Este caso se convirtió en uno de los episodios de violencia por prejuicio más graves registrados en los últimos años en Argentina. La acusación sostiene que Barrientos atacó deliberadamente a las cuatro mujeres por su orientación sexual, lo que llevó a la fiscal Susana Calleja a definir los crímenes en el requerimiento de elevación a juicio como producidos en un contexto previo de discriminación “por odio a su orientación sexual de lesbianas y mediando violencia de género”.

La noche del horror que conmovió al país

El atroz hecho ocurrió entre la noche del 5 y la madrugada del 6 de mayo de 2024 en una pensión situada en Olavarría al 1600, en Barracas. Según la investigación judicial, el imputado, quien vivía en el mismo establecimiento, arrojó una bomba molotov —“una bola de fuego”, describieron los testigos— dentro de la habitación donde descansaban las cuatro mujeres y luego intentó impedir que escaparan mientras avanzaban las llamas.

Las consecuencias fueron devastadoras. Pamela Cobbas murió pocas horas después del incendio en el Instituto del Quemado. Roxana Figueroa falleció dos días más tarde, también con quemaduras gravísimas. Andrea Amarante, sobreviviente de la tragedia de Cromañón y pareja de Sofía Castro Riglos, murió el 12 de mayo en el Hospital Penna tras permanecer internada con el 75% del cuerpo quemado. Sofía Castro Riglos logró sobrevivir luego de permanecer internada durante semanas y atravesar múltiples tratamientos médicos.
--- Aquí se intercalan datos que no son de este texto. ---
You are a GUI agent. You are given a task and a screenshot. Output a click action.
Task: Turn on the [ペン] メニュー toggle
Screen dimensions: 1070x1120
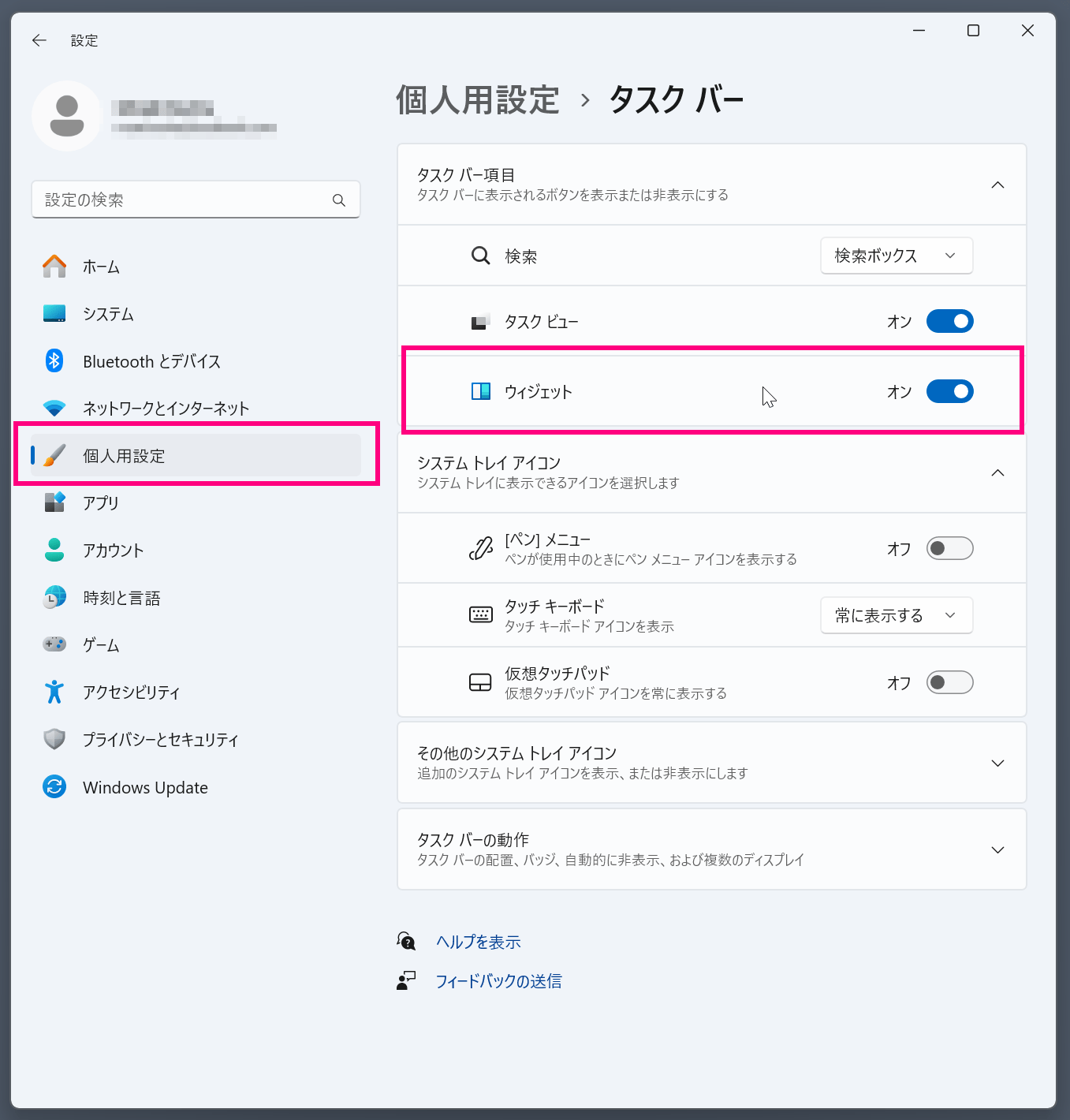pos(949,548)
La acusación contra Barrientos incluye los agravantes de odio de género y orientación sexual, alevosía, ensañamiento y utilización de un medio idóneo para generar un peligro común. La querella solicitó que el hecho sea considerado un “lesbicidio”, mientras que la fiscalía incorporó además el contexto de discriminación y violencia estructural contra personas LGBTI+.
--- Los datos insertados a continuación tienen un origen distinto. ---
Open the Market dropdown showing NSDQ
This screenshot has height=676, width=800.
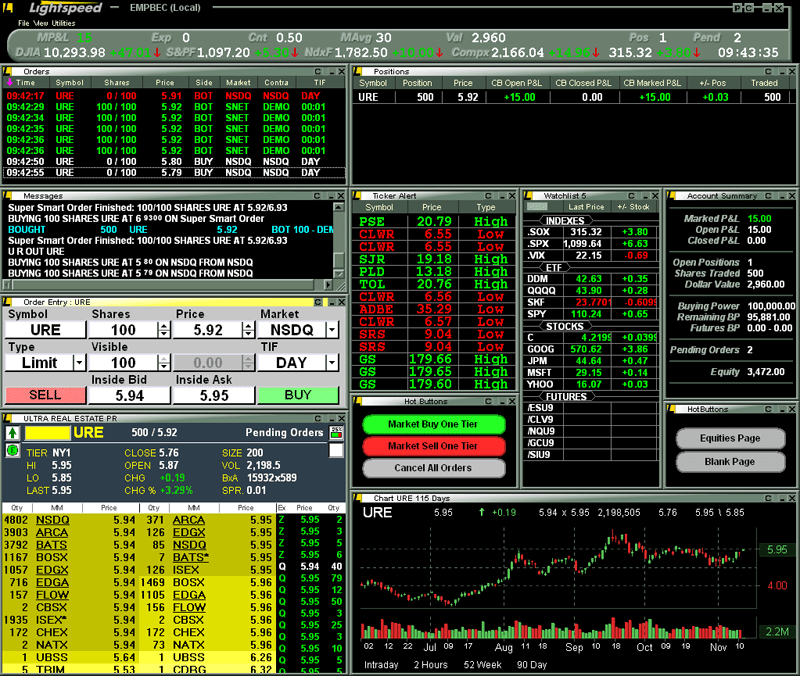pyautogui.click(x=331, y=330)
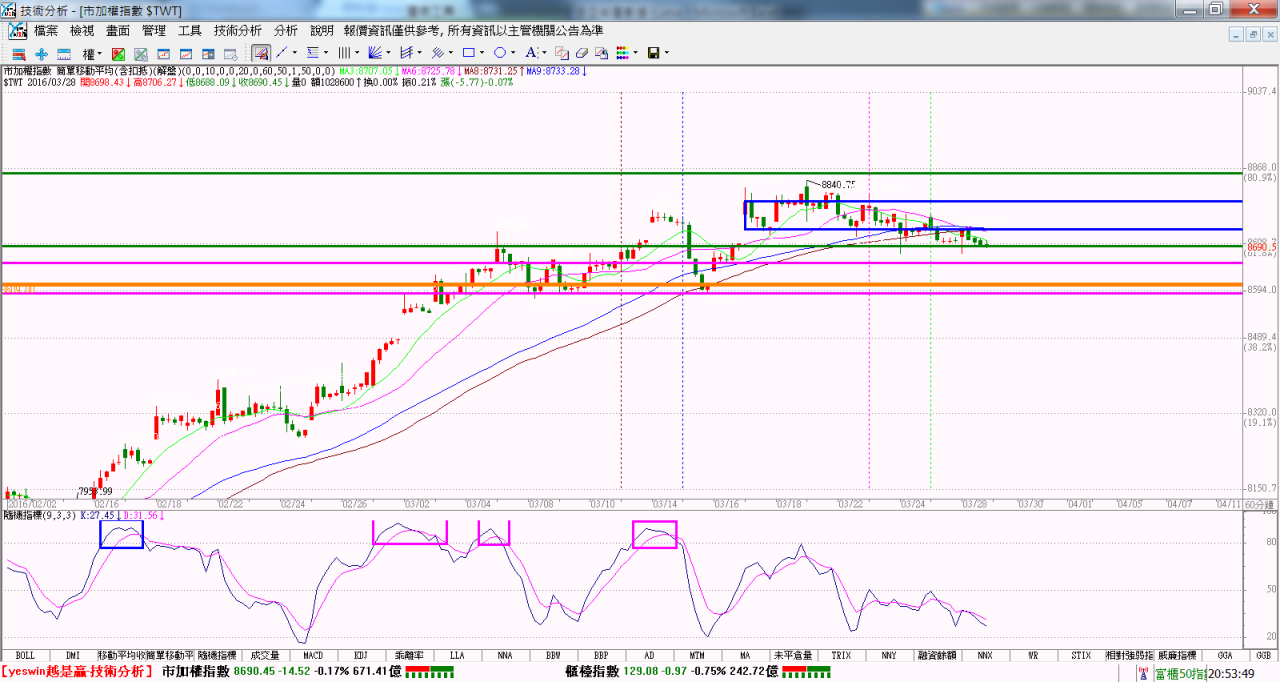Open the multicolor palette swatch icon
Screen dimensions: 1280x682
[x=622, y=53]
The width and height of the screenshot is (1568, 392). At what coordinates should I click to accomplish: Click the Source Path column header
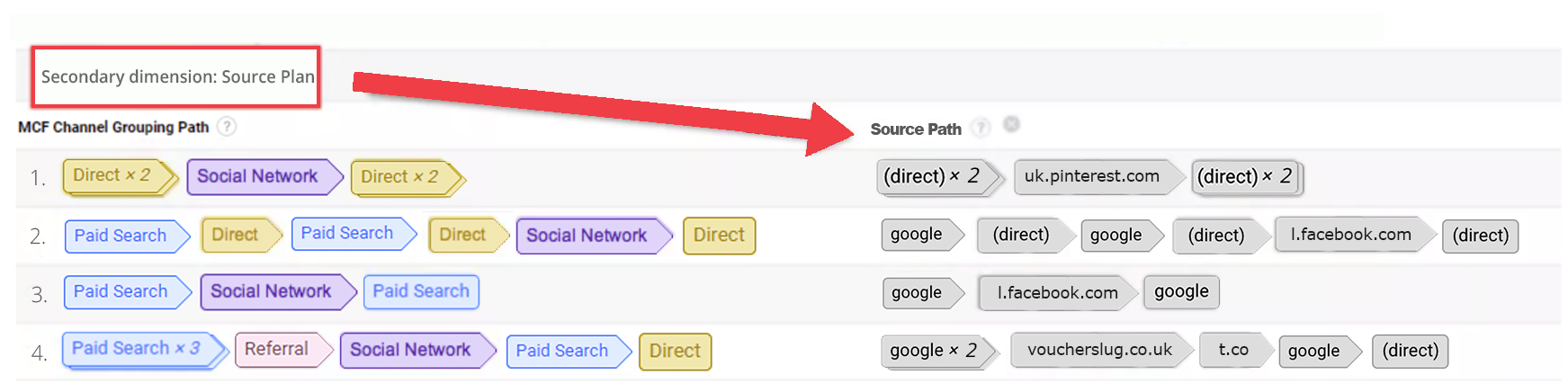[915, 129]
El reclamo de justicia y la mirada internacional

En paralelo al inicio del juicio, Amnistía Internacional acompañó el reclamo de justicia y reparación integral para las víctimas y sus familias. Mariela Belski, directora ejecutiva de la organización en el país, sostuvo que el debate oral representa “un paso clave para que este crimen no quede impune” y reclamó que el proceso avance con perspectiva de género y diversidad.

La organización recordó que los crímenes motivados por prejuicios “no son hechos aislados”, sino que se desarrollan en contextos de discriminación y estigmatización, y remarcó la obligación del Estado de prevenir, investigar y sancionar este tipo de violencias. De hecho, Amnistía Internacional ya alertó “sobre este escenario regresivo en materia de derechos de las mujeres y personas LGBTI+ ante organismos internacionales”, incluyendo a las Naciones Unidas y al sistema interamericano de derechos humanos.

Amnistía Internacional, que en febrero de 2025 presentó aportes técnicos ante la Justicia argentina en su carácter de expertos en derecho internacional de los derechos humanos, subrayó la obligación del Estado de llevar adelante una investigación exhaustiva, diligente e imparcial. Asimismo, propuso formalmente al tribunal intervenir como testigo experto en la causa para brindar información técnica y especializada sobre los estándares internacionales que deben regir en casos de crímenes motivados por la orientación sexual o identidad de género.

El juicio continuará con nuevas audiencias programadas para el 22 de mayo y luego cada diez días hábiles. Mientras tanto, el Tribunal deberá determinar la responsabilidad penal de Barrientos en un caso que se convirtió en un símbolo de la violencia por odio en la Argentina reciente.